Die individuelle Anpassung an Rahmenbedingungen wird als Selbstoptimierung verkauft und wer da an Grenzen stößt, wird selbst haftbar und schuldig gesprochen. In der Musikbranche ist das weit verbreitet. „Du hast es eben nicht geschafft. Wenn Du das nicht abkannst, ist es dein Pech.“ Personen erleben sich selbst dann nicht selten als gescheitert, ungenügend und am Ende ausgebrannt. Das ist schade, denn wofür wir alle antreten, nämlich die Musik, spielt in vielen Fällen plötzlich eine untergeordnete Rolle. Die Akteur:innen der Branche müssen sich bewusstwerden, dass sie als Teil der Branche eben diese auch mitgestalten. Besonders Personen in leitenden Positionen sollten sich bewusst sein, dass ihre Arbeitskräfte und ihre Musiker:innen schützenswert sind. Aber was ich gerade, zumindest in meiner Bubble, miterlebe ist, dass es hier durch die Pandemie ein Umdenken gibt, was ich sehr begrüße.
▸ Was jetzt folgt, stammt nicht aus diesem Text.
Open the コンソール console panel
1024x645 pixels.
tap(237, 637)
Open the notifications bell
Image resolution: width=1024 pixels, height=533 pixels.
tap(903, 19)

Was sind die typischen Anliegen, die Menschen aus der Branche zu dir führen?
Es geht viel um Überforderung und darum, die eigene Leidenschaft für den Beruf und das Business mit den eigenen Grenzen und dem erlebten Wohlbefinden in Balance zu bringen. Es geht um Neuorientierungen, Konflikte, Zweifel. Darum, dass man sich selbst leicht „verlieren kann“ in der Schnelllebigkeit des Business. Es geht um die Vereinbarkeit von eigenen Wünschen und denen des Berufs.
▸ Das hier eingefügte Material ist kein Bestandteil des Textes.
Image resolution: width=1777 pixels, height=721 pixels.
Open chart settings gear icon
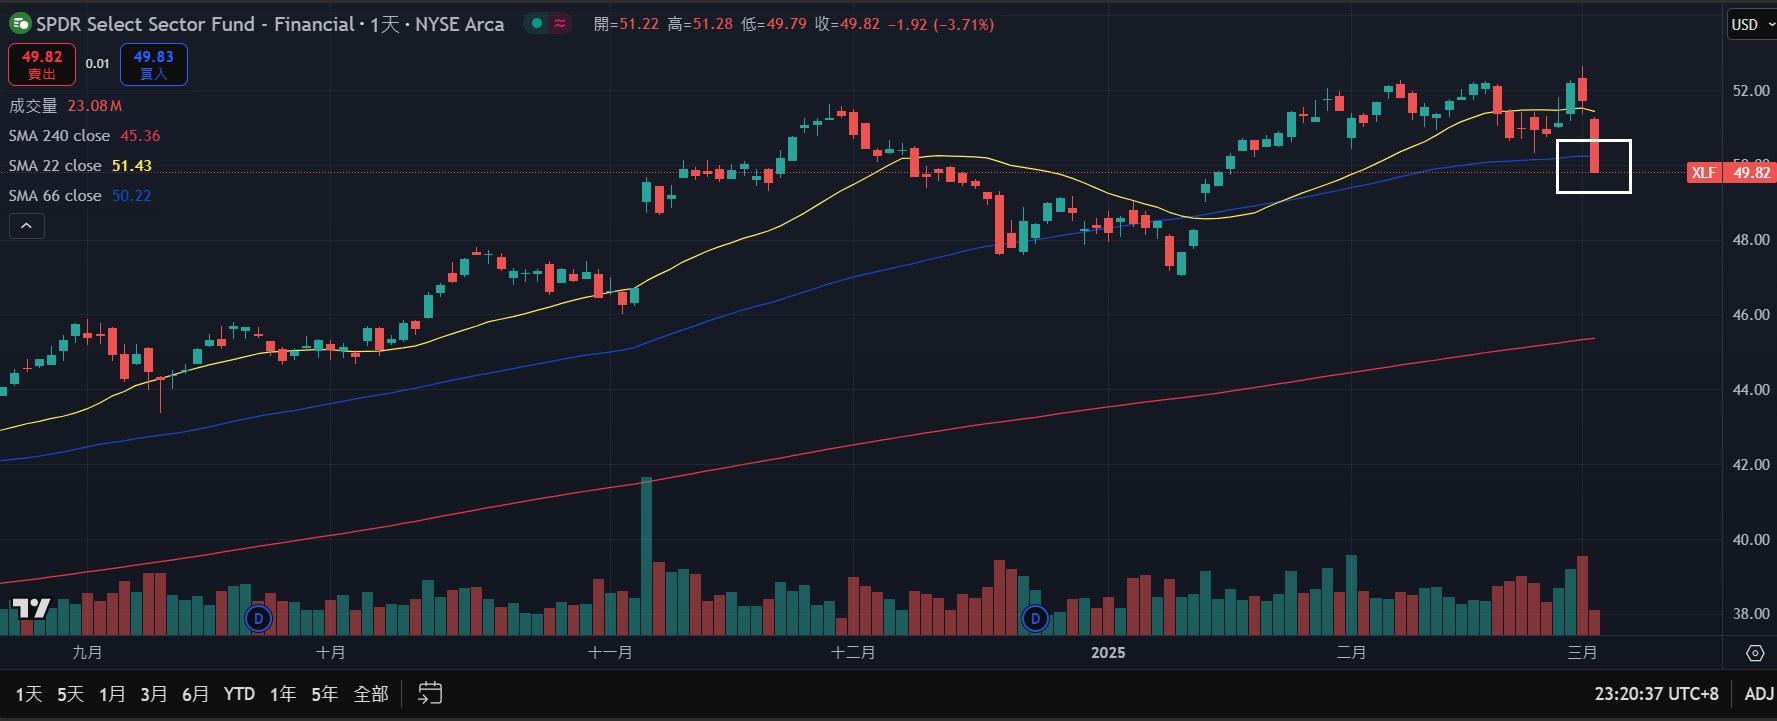tap(1754, 653)
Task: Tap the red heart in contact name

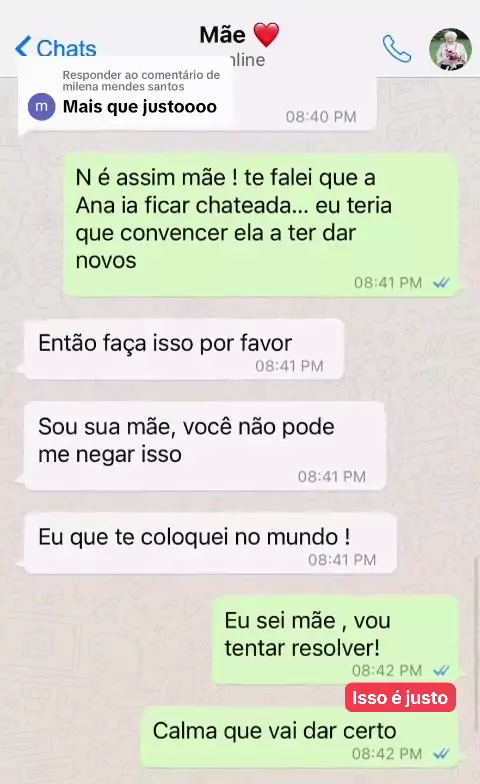Action: coord(266,35)
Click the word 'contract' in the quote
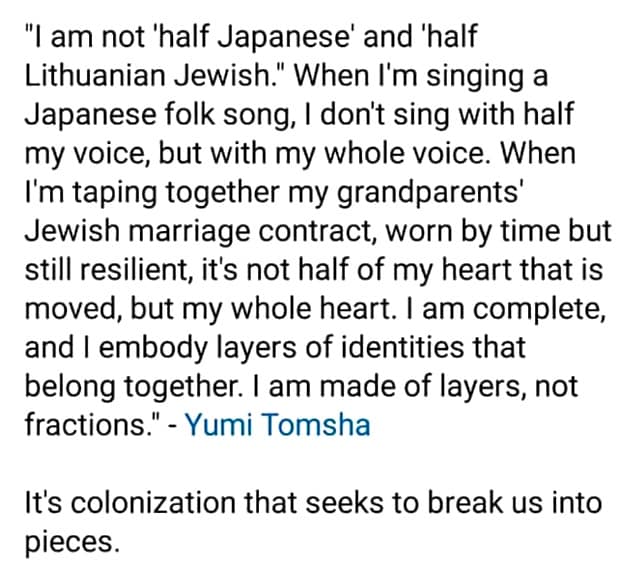 (x=315, y=231)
Stress reduzieren, Ängste anschauen, Krisen begleiten lassen. Und der Umgang mit Social Media wird immer öfter Thema. Bzw. das Feedback, mit dem Personen die in der Öffentlichkeit stehen, umgehen müssen. Die eigenen Befindlichkeiten haben im Beruf oft keinen Platz – Freundschaften sind oft auch an kollegiale Verhältnisse geknüpft, was es in besonders belastenden Zeiten schwierig macht, sich anzuvertrauen. Dafür gibt es Raum in der psychologischen Beratung.
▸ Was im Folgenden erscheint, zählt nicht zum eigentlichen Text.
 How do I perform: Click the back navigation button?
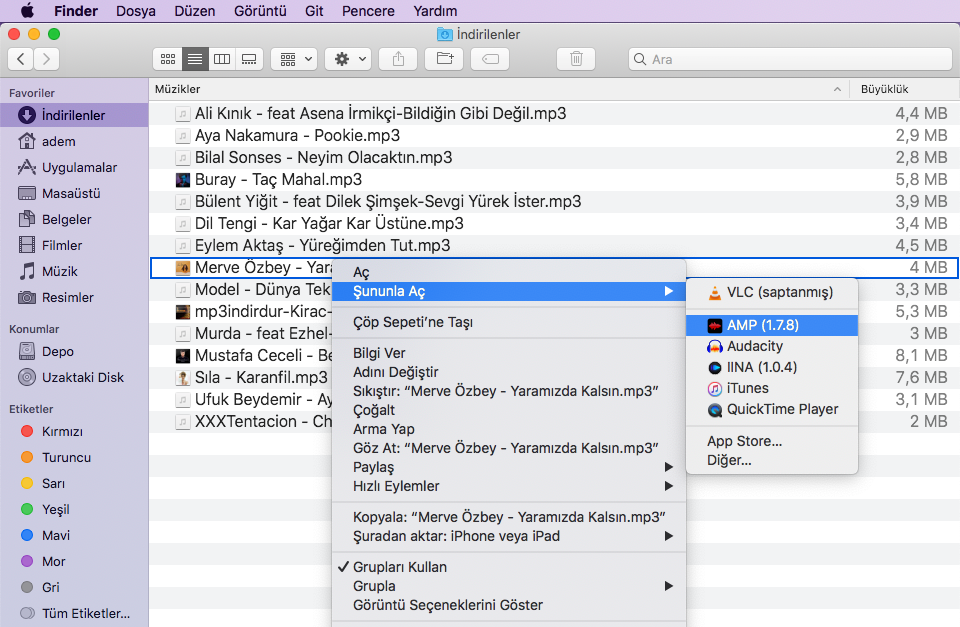click(21, 59)
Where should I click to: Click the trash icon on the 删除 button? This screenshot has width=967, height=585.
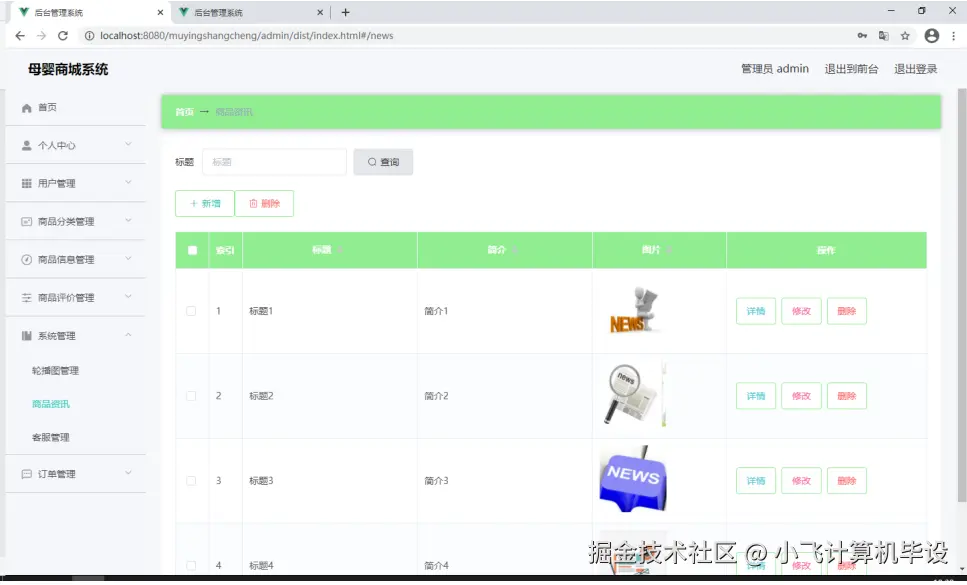[x=254, y=203]
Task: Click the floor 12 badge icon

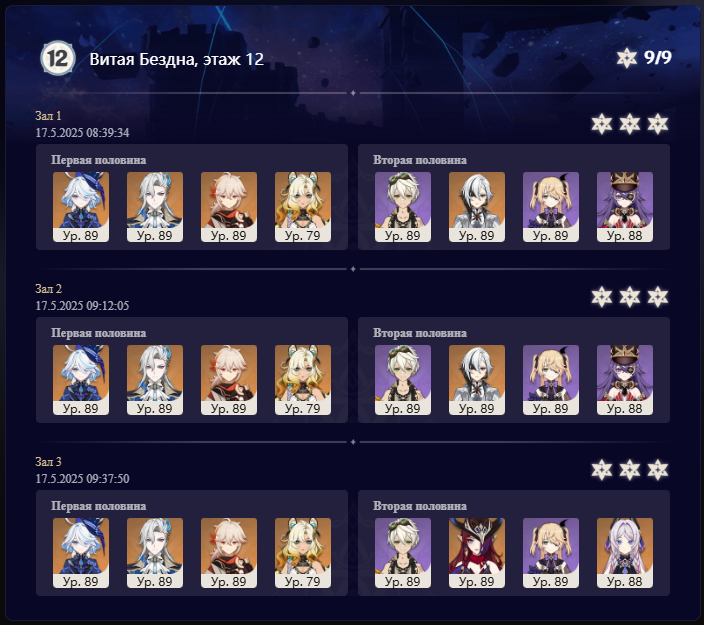Action: 57,58
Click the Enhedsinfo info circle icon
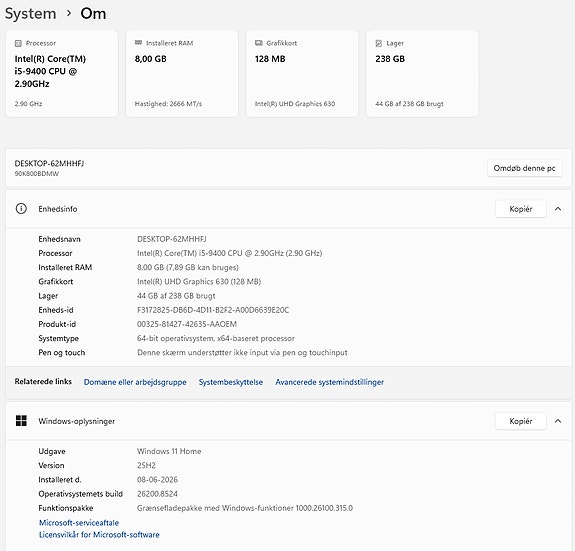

Was müsste deiner Meinung nach noch passieren, damit das Thema „Mental Health“ die Aufmerksamkeit kriegt, die es braucht?
Zuallererst: Wir sind auf einem sehr guten Weg! Es wird vermehrt über die psychischen Belastungen gesprochen, das Thema wird entmystifiziert. Berühmte Leute bekennen sich zu ihren psychischen Krisen und Krankheiten. Diese Entstigmatisierung tut uns allen gut.
Sehen wir uns zum Beispiel unseren Megastar Billie Eilish an. Sie sagt, „Ich bin krank. Na und. Das gehört zu mir. Und ich lasse mir helfen. Das sollte jeder. Ich finde jede/r sollte eine Therapie machen“. Das ist neu und das ist richtig, weil es Akzeptanz schafft. Erst kürzlich haben in der Zeitung Die Zeit viele Personen, die in der Öffentlichkeit stehen, von ihren psychischen Krankheiten gesprochen. Nicht dramatisierend, sondern normalisierend. Das ist sehr wichtig. Psychische Belastungen und psychischen Krankheiten sind etwas Natürliches. Wir haben nun einmal eine Psyche, genau wie wir einen Körper haben und der tut auch ab und zu mal weh oder muss von Expert:innen behandelt werden.
Wir haben eine Psyche, genau wie einen Körper – und der tut auch ab und zu mal weh oder muss von Expert:innen behandelt werden.
Diese Normalisierung unserer psychischen Verwundbarkeit ist durch die Pandemie auch ein gutes Stück vorangetrieben worden. Menschen emanzipieren sich in diesem Bereich und das wird kein kurzer Trend sein, sondern der Beginn von ganz wichtigen, guten Veränderungen. Wer sich für das Thema mentale Gesundheit in der Branche nicht interessiert, wird das Nachsehen haben. Da bin ich mir sicher.
Wir danken Anne Löhr für ihren Input und das Gespräch, dass wir im Sommer 2021 durchgeführt haben.